Q: Why are price controls thought to be a highly disfavored response to inflation? — Jim Moher, San Leandro, California
In the 1970s, President Richard Nixon tried wage and price controls — which put a cap on how much pay can rise — to control inflation. The freezes worked for a time, but prices rocketed up when they were lifted, and they got a bad rap among economists. That reputation has haunted them ever since. We asked experts about price controls in a recent article, and vocal minority think the 1970s experience unfairly tarnished the idea and that it might be worthwhile to reopen the debate.
“This is a great suppressed topic,” said James K. Galbraith, an economist at the University of Texas. “It was absolutely mainstream from the start of World War II until the Reagan administration.”
Q: If inflation is being caused by supply chain problems, how will raising interest rates help? — Larry Harris, Ventura, California
Kristin J. Forbes, an economist at the Massachusetts Institute of Technology, said a big part of today’s inflation ties to roiled supply chains, which monetary policy can’t do much to fix.

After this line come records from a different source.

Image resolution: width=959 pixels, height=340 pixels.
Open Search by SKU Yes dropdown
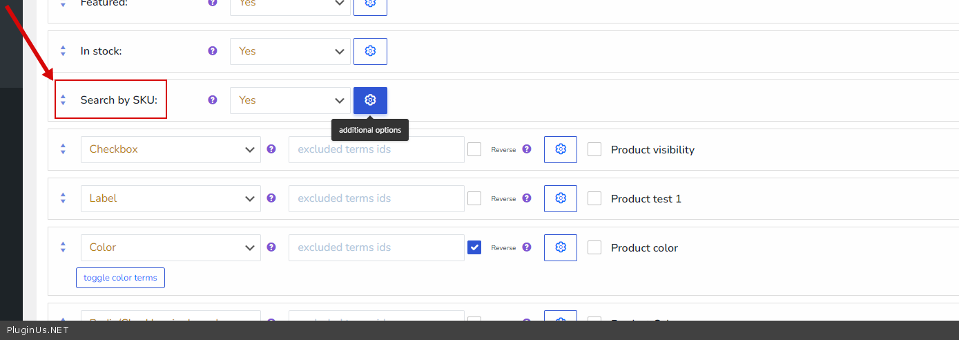coord(290,100)
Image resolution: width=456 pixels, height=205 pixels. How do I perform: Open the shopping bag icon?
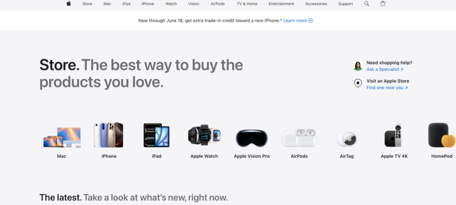pyautogui.click(x=383, y=4)
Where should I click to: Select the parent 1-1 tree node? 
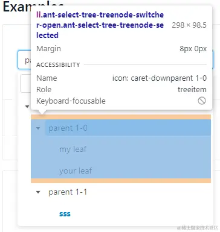click(x=68, y=192)
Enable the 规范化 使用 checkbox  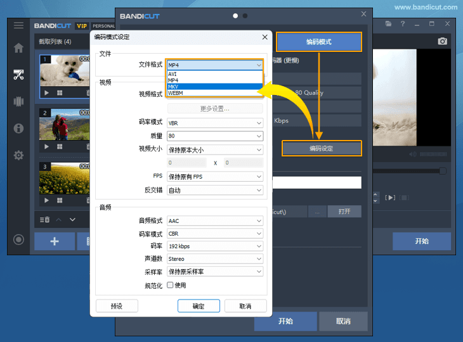(170, 285)
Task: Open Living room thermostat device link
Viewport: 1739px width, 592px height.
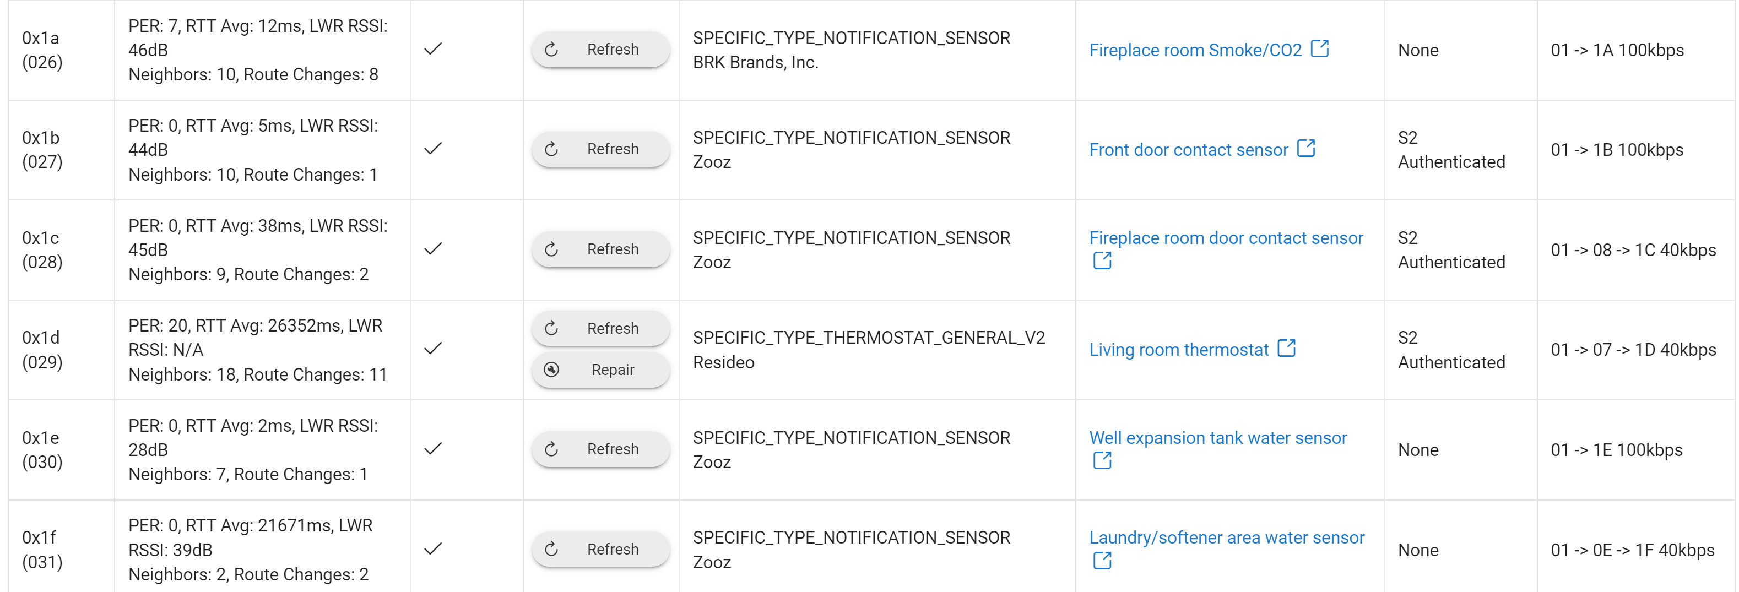Action: [x=1179, y=350]
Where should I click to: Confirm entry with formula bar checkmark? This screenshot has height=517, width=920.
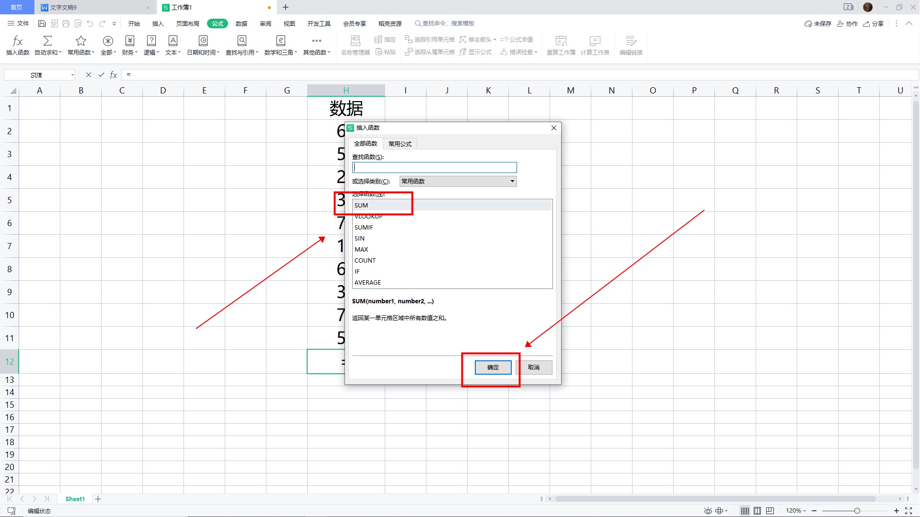click(101, 75)
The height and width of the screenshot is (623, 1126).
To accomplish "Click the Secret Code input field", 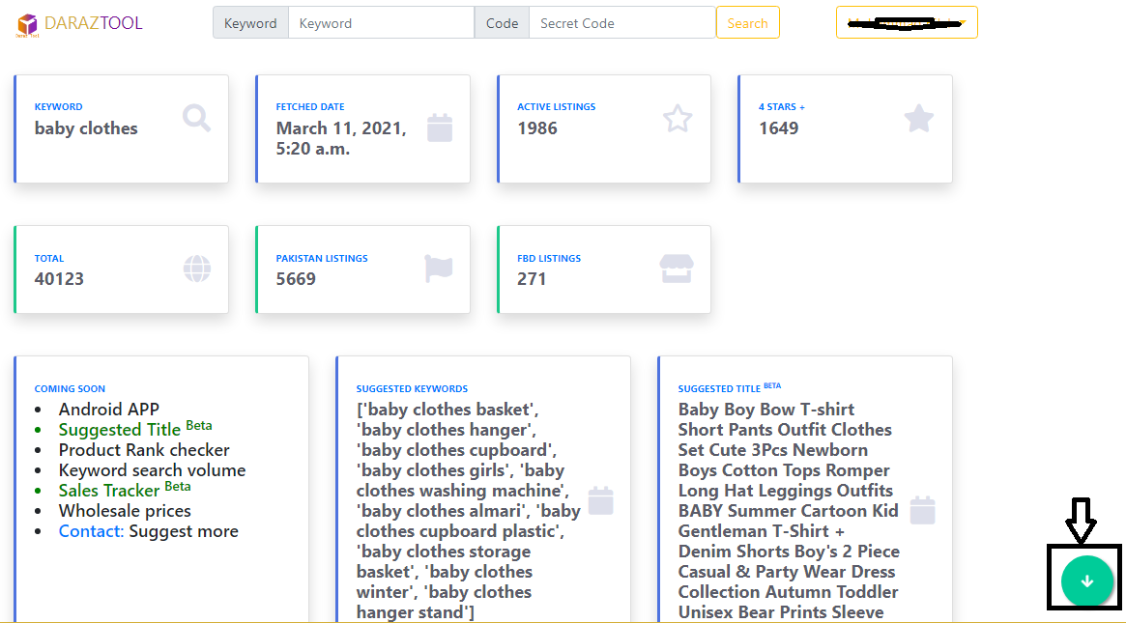I will pyautogui.click(x=621, y=22).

But trade is actually happening at elevated levels even amid the disruptions. Factories are producing, ships are shipping, and consumers are buying at a rapid clip. It is just that supply is not keeping up with that booming demand. Higher interest rates can relieve pressure on demand, making it more expensive to buy a boat or a car, cooling off the housing market and slowing business investment.
“A good part of the supply chain problems, you can’t do anything about,” Forbes said. “But you can affect demand. And it is the combination of the two which determines inflation.”